Foliejon Park is the major surviving manor house in Winkfield parish. It originally in the valley, in the old moat on the Drift Road, and was called Belestre. It was the Thames Valley home of John Drokensford, the early 14th century Bishop of Bath & Wells. There is a holy well in the grounds dedicated to St. Hubert, patron saint of deer hunting, which is said to cure eye complaints. The Bishop probably used it on his hunting expeditions into Windsor Forest. King Edward II gave the estate to his court favourite, Oliver de Bordeaux, in 1317, in return for an annual rent of a single red rose. He was the Constable of Windsor Castle and needed a country seat nearby. It may have been around this time that the place gained its new name of Foliejon. No-one knows exactly where this came from, but their is an old legend that the lady of the manor came home one day to find her footman in flagrante delicto with one of the village girls; at which she exclaimed, "This is Folly, John!" It is more likely that an early folly was built in the area by Bishop John, perhaps on the hill where the present house stands. From Oliver, Foliejon passed to his step-son, Sir William Trussell. However, in 1359, Trussell found himself obliged to swap the estate with King Edward III for Eaton Hastings, as the monarch wished to extend Windsor Great Park out this way. Trussell obviously liked East Berkshire. He never moved to Eaton, but purchased Shottesbrooke Park as his main residence instead.
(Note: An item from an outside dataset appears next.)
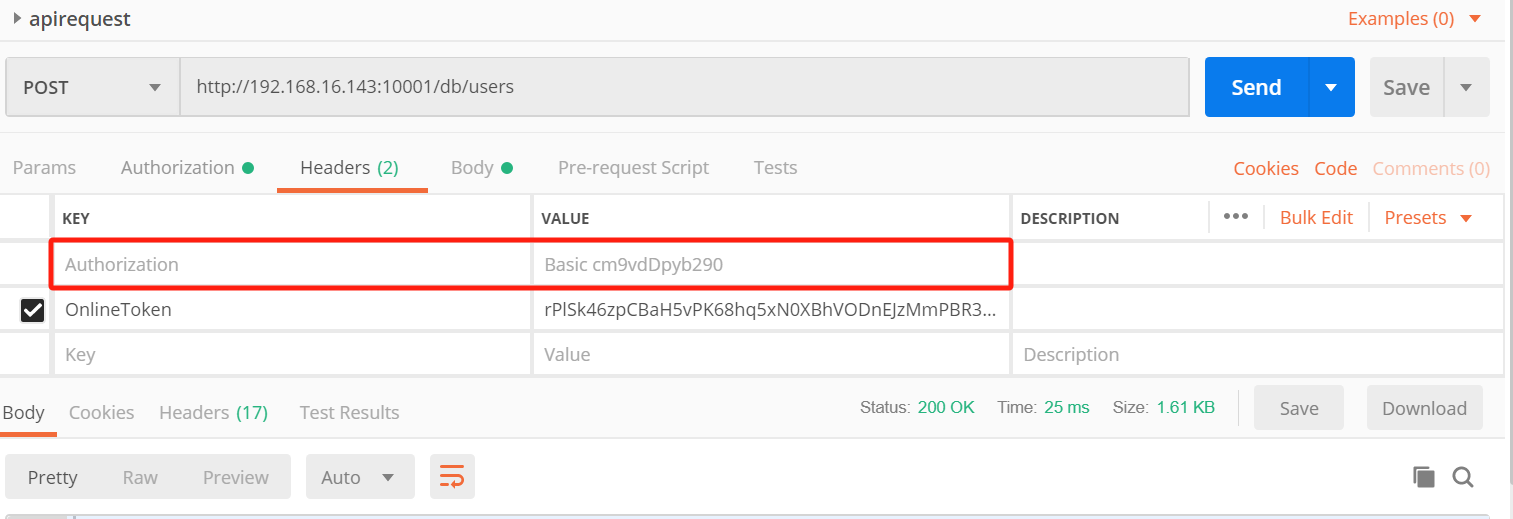This screenshot has width=1513, height=519.
Task: Open the Send button dropdown arrow
Action: 1331,87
The house remained a Royal hunting lodge, given over to numerous forest rangers for nearly three hundred years. However, in 1630, it was granted Henry Henne, who was made a baronet twelve years later. Two generations later, in 1735, Penelope & Alice Henne, sold the place, briefly to a Mr. Bennett, who quickly passed it on to Lord Henry Beauclerk, the 4th son of Charles, the 1st Duke of St. Albans from Burford House in Windsor. Beauclerk was MP for Plymouth and Thetford and heavily reliant on the patronage of his kinsman, the Duke of Grafton. He and his wife, the daughter of the 4th Lord Lovelace from Ladye Place in Hurley, frequently wrote to the Duke for handouts to support their growing family. After Beauclerk's death, the property was sold, in 1771, to George Phillips Towry, a former naval lieutenant, who had recently won £20,000 in a lottery. He became Deputy Chairman of the Naval Victualling Board and something of a troubleshooter who got them out of sticky situations. He sold Foliejon after the death of his wife in 1800, but they both have memorial plaques in the parish church, as does their daughter, Anne, who married the Attorney General and Lord Chief Justice, the 1st Baron Ellenborough.
It was the new owner, Thomas Bingley, who built a fine new house on the top of the hill; but perhaps it was just a property investment, for he sold it on to William Blane four years later. Blane, from an old Scottish family, had made his money in the East India Company. He was the brother of Dr. Sir Gilbert Blane, the man who prevented the spread of scurvy in the Navy and who lived nearby at Culverlands in Burghfield. Sadly, his daughter, Louisa, was drowned in the lake at Foliejon. Another family member, Robert Blane, lived at the Oaks in Ascot. The Blanes lived at Foliejon for four generations and were great benefactors to Winkfield. David Blane built Popels Almshouses in 1862. They moved back to Scotland in 1915 and let the house to the great socialite, the widowed Princess Hatzfeldt. She was born Clara Elizabeth Prentice, but was adopted by her aunt's husband, the Californian railway magnate, Collis Potter Huntingdon, and had married her German prince in 1889. Prince Franz had been well-known in the racing world and his horse, Ascetic Silver, won the Grand National in 1906. The princess brought the animal to Foliejon after her husband's death and there it was buried. In 1934, the Blanes sold the estate to a property company for £23,000. It passed to Claude Moss Leigh, a Jewish property manager and another racing fanatic, and, during the early part of War, was let to Simon Marks, the 1st Lord Marks of Broughton. From March 1942, it became the home of the exiled King Haakon VII of Norway and his family and was referred to as "the capital of Norway in exile". Another race-horse owner, the London glass and china retailer, TH Lawley owned the house in the 50s.
Between 1957 and 1991, Foliejon Park was the home of Mining and Chemical Products Ltd, a company researching minor metals, electronics and thermo-electric devices. The managing directors lived in the main house. In 1992, it was purchased by WA Manoukian and became a private residence once more. He built the magnificent new entrance lodge on the Drift Road four years later.
Details of the house's late 20th century history taken from 'The Winkfield Chronicles' by the Winkfield History Project Group (2000).
Foliejon Park is a private residence. It can just about be seen up on the hill above the Drift Road.